- [TEXTBLOCK]

____________

Wie sehen sie vor diesem Hintergrund die Entwicklungen im Nahen Osten, in Nordafrika. Haben wir es dort mit einem demokratischen Aufbegehren zu tun, oder wäre es falsch und kontraproduktiv, die Ereignisse gleich mit einem solchen Etikett zu versehen?
Was wir dort erleben ist eine junge Generation, die nicht einverstanden ist mit den alten Garden, mit den alten Strukturen, mit dem alten System. Sie wollen Selbstbestimmung, sie reden von Freiheit und benutzen auch den Begriff Demokratie. Nicht alle, aber die meisten von Ihnen. Wie sie sich diese Demokratie vorstellen, wird in einem nächsten Schritte zu klären sein. Es geht nicht nur darum, einen Diktator loszuwerden, sondern darum Strukturen aufzubauen, die eine Perspektive bieten können. In Ägypten und Tunesien besteht die Hoffnung, dass sich diese zivilen Gesellschaften etablieren. Ich weiß nicht, ob in Libyen oder Jemen ähnliche Prozesse zu erwarten sind. Die Strukturen sind dort andere und die Mentalitäten auch. Vermutlich wird es in Teilen der islamischen Welt zum Aufbruch kommen und in anderen Teilen zum Zusammenbruch.

____________

- [GESPEICHERTE DATEN]
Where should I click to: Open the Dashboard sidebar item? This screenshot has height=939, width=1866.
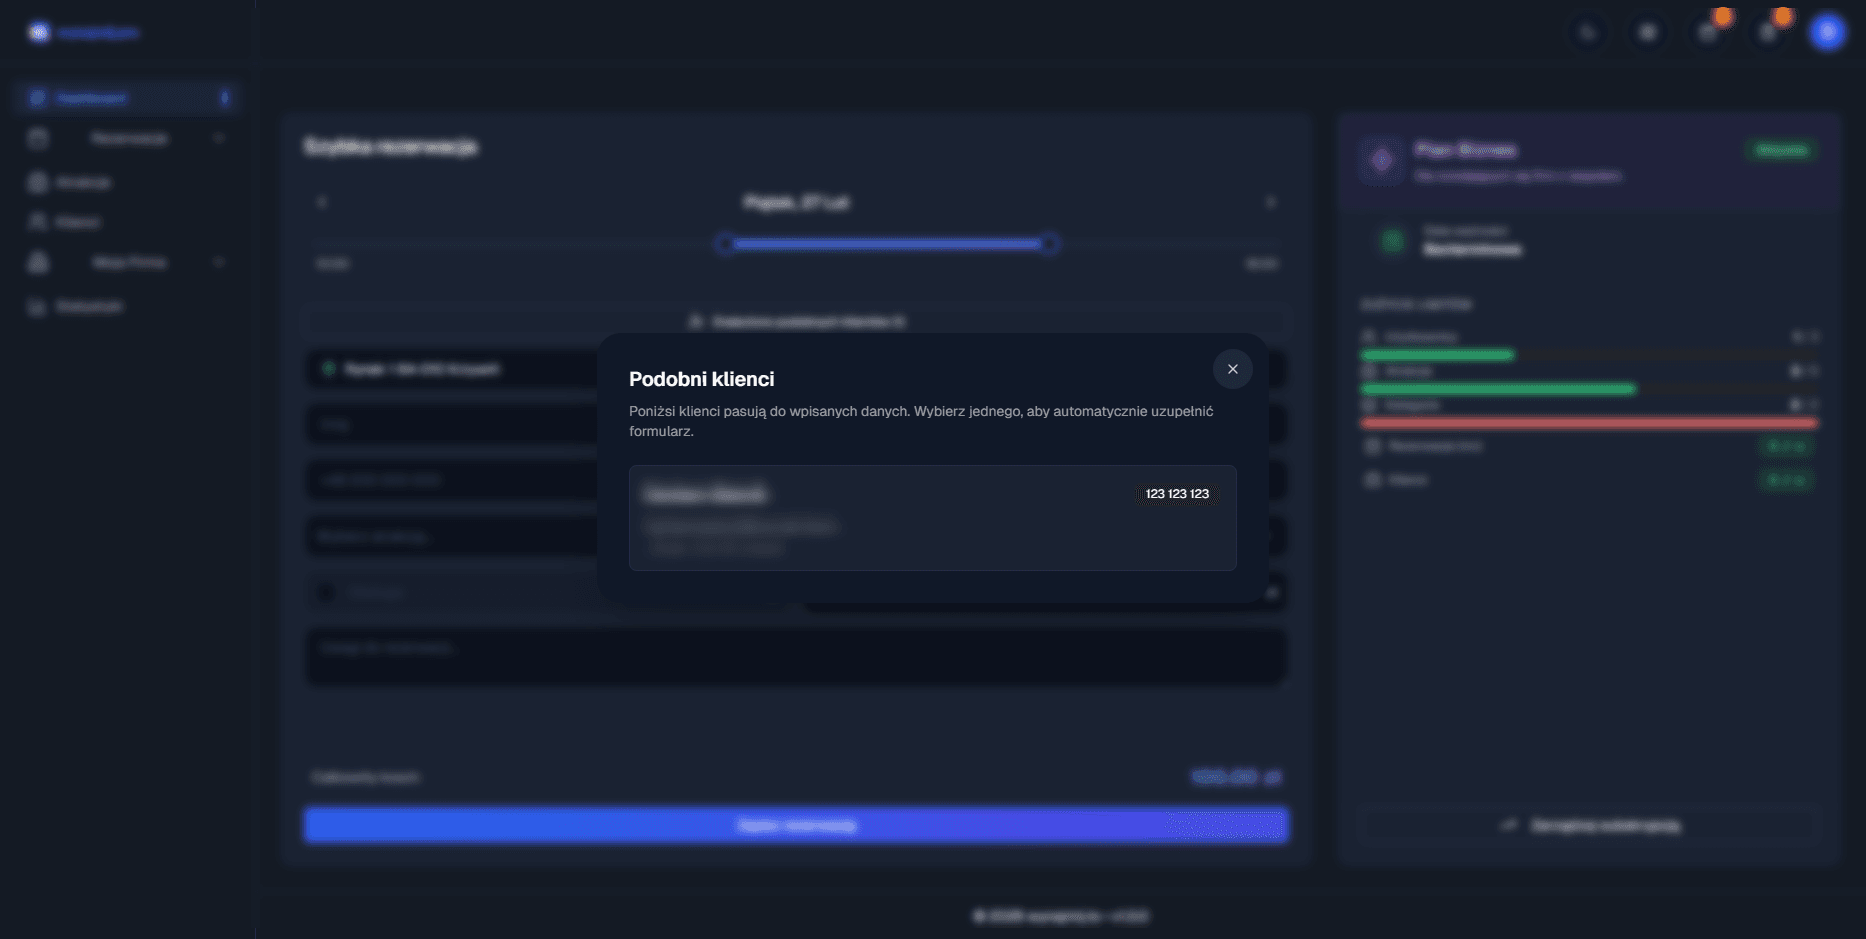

____________

- [AUFGABE]
Bearbeite den Abschnitt des Textblocks, der bei "Wie sehen sie" beginnt und bei "Etikett zu versehen?" endet, und gib ihn erneut wieder, wobei du "Etikett" durch "Label" ersetzt.

- [GELÖSTE AUFGABE]
Wie sehen sie vor diesem Hintergrund die Entwicklungen im Nahen Osten, in Nordafrika. Haben wir es dort mit einem demokratischen Aufbegehren zu tun, oder wäre es falsch und kontraproduktiv, die Ereignisse gleich mit einem solchen Label zu versehen?